McFadden went on to work in with the first team offense on what turned out to be close to an even split with Randle.
McFadden’s hunger has specifically impressed Brown who realizes that the talented running back may be tired of hearing about how he has since produced on field in relation to when he was drafted.
"He wants to prove that he wasn’t the bust that people are talking about," said Brown. "We are going to give him the opportunity to prove that.
"I don’t know what happened in Oakland," Brown said of McFadden. "All I know is what he has been here. He has been nothing but professional. He has worked hard mentally and physically.

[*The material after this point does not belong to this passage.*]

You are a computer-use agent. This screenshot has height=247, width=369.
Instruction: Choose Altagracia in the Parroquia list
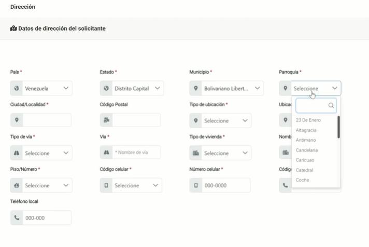click(x=306, y=130)
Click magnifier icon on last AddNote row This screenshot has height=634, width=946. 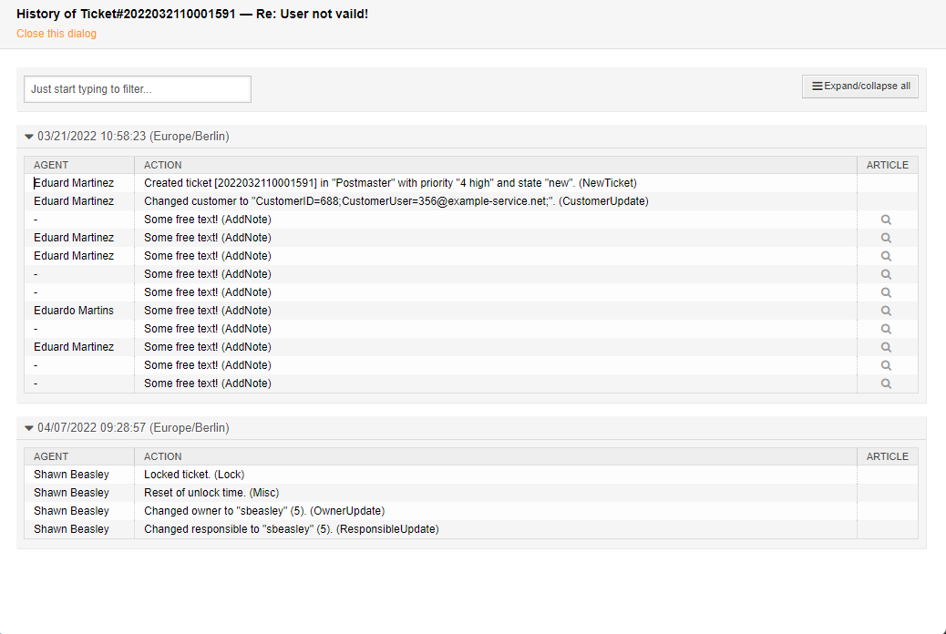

I’m looking forward to seeing him in pads."
Hard work is one thing, but schematic fit will be the ultimate deciding factor in McFadden’s role on offense in 2015. Brown sees McFadden as an excellent fit for what the Cowboys are trying to do in the running game.
"He is a great for the outside zone scheme, put-his-foot-in-the-ground type guy," Brown said. "He wants to get going forward. He has tremendous speed. That is a positive. We just have to get him going on the other stuff."
Brown might be on to something. McFadden’s straight-line speed gives him an advantage over other runners when it comes to taking advantage of what is blocked for him. In McFadden’s breakout 2011 season, he operated behind a Raiders run-blocking unit that finished as one of the top units in the league, per Pro Football Focus. Over 13 games that season, McFadden racked up 1,157 rushing yards and seven touchdowns on just 223 carries–5.2 yards-per-carry–and added 507 receiving yards and three touchdowns on 47 receptions.
With the Cowboys’ offensive line set to improve given their continuity and the potential addition of La’el Collins in the starting lineup, McFadden has an opportunity to finally shed his "bust" label and operate as the lead back for one of the best offenses in the NFL.